• [What this task involves]: Restate word for word the lines in the listing below, starting at the line containing "Task: Click the save disk icon beside P1" and ending at the line containing "has height=256, width=784.", both included; leave out the rest.

• [Source data]:
== Segment start ==

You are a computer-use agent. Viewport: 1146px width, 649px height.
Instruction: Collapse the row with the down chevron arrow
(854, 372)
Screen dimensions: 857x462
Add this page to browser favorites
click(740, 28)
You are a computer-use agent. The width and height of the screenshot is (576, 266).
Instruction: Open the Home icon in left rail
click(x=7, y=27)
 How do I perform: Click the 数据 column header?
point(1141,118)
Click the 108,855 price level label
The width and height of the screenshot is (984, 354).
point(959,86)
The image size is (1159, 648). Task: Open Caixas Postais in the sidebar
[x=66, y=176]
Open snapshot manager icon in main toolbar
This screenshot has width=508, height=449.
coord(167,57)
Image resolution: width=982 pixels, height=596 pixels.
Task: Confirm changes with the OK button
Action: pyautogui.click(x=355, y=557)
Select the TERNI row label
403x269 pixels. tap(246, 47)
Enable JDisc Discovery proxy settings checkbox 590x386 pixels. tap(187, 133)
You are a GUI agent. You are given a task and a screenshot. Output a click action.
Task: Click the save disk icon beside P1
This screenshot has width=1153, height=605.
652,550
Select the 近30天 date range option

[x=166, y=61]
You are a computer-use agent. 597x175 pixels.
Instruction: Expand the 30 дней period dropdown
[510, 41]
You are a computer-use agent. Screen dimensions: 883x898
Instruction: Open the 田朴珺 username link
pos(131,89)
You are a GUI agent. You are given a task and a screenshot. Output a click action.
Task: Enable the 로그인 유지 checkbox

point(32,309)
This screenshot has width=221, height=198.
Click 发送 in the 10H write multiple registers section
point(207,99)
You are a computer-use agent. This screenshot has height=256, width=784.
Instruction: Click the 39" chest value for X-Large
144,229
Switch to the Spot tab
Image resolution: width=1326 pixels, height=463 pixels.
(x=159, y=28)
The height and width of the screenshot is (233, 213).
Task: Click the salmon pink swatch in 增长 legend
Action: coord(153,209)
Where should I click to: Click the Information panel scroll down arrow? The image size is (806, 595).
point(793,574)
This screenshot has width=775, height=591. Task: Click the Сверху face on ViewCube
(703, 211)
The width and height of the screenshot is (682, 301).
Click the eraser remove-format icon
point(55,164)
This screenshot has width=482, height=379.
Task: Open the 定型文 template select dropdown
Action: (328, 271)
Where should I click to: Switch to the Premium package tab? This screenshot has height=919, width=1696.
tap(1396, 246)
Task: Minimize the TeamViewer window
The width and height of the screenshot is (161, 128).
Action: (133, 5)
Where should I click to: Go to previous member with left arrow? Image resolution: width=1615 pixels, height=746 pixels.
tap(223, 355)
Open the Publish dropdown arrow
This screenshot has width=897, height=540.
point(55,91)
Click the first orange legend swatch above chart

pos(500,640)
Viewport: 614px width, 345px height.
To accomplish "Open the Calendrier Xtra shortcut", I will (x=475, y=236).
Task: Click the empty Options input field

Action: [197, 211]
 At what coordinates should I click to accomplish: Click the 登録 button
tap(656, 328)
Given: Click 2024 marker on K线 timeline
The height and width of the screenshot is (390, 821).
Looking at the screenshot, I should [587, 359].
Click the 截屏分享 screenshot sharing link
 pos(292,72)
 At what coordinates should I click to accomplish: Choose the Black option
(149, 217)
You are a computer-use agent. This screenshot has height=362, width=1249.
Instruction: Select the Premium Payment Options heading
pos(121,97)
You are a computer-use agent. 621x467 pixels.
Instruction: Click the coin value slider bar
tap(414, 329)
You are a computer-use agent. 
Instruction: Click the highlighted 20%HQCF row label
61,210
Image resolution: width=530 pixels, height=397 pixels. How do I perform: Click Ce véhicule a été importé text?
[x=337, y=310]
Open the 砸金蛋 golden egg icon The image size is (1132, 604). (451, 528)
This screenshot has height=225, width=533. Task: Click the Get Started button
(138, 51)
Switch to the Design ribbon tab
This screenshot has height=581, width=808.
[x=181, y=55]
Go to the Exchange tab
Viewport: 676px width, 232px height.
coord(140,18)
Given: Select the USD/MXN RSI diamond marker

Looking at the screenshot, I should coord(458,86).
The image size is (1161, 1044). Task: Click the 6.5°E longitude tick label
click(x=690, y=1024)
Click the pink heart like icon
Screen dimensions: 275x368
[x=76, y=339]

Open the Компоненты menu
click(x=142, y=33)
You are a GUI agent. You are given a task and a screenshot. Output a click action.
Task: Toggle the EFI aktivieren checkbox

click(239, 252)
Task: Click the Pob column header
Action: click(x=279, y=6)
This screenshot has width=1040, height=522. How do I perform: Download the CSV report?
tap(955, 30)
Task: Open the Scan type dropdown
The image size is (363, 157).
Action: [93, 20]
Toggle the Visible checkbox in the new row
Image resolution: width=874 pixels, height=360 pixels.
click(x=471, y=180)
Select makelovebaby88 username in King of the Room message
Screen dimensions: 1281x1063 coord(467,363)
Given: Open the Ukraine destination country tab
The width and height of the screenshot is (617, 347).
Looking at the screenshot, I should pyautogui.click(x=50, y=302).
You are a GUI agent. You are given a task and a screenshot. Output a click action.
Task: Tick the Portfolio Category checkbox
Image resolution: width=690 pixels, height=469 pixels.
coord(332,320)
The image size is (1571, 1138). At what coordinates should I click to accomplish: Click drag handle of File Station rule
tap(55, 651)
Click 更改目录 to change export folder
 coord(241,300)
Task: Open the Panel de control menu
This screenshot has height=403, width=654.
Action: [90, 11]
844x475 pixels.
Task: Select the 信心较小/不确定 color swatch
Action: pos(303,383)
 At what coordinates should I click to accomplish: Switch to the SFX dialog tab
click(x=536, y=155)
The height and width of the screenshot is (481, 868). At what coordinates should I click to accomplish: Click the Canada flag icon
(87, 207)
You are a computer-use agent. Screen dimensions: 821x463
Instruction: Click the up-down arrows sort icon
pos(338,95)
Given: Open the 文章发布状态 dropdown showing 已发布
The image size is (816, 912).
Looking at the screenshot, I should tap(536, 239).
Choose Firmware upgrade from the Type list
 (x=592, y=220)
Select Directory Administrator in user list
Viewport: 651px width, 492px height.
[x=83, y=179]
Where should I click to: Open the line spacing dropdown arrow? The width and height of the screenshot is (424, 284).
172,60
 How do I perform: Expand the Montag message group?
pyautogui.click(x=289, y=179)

== Segment end ==

• [Solution for this task]:
Task: Click the save disk icon beside P1
This screenshot has width=1153, height=605.
652,550
Select the 近30天 date range option

[x=166, y=61]
You are a computer-use agent. 597x175 pixels.
Instruction: Expand the 30 дней period dropdown
[510, 41]
You are a computer-use agent. Screen dimensions: 883x898
Instruction: Open the 田朴珺 username link
pos(131,89)
You are a GUI agent. You are given a task and a screenshot. Output a click action.
Task: Enable the 로그인 유지 checkbox

point(32,309)
This screenshot has width=221, height=198.
Click 发送 in the 10H write multiple registers section
point(207,99)
You are a computer-use agent. This screenshot has height=256, width=784.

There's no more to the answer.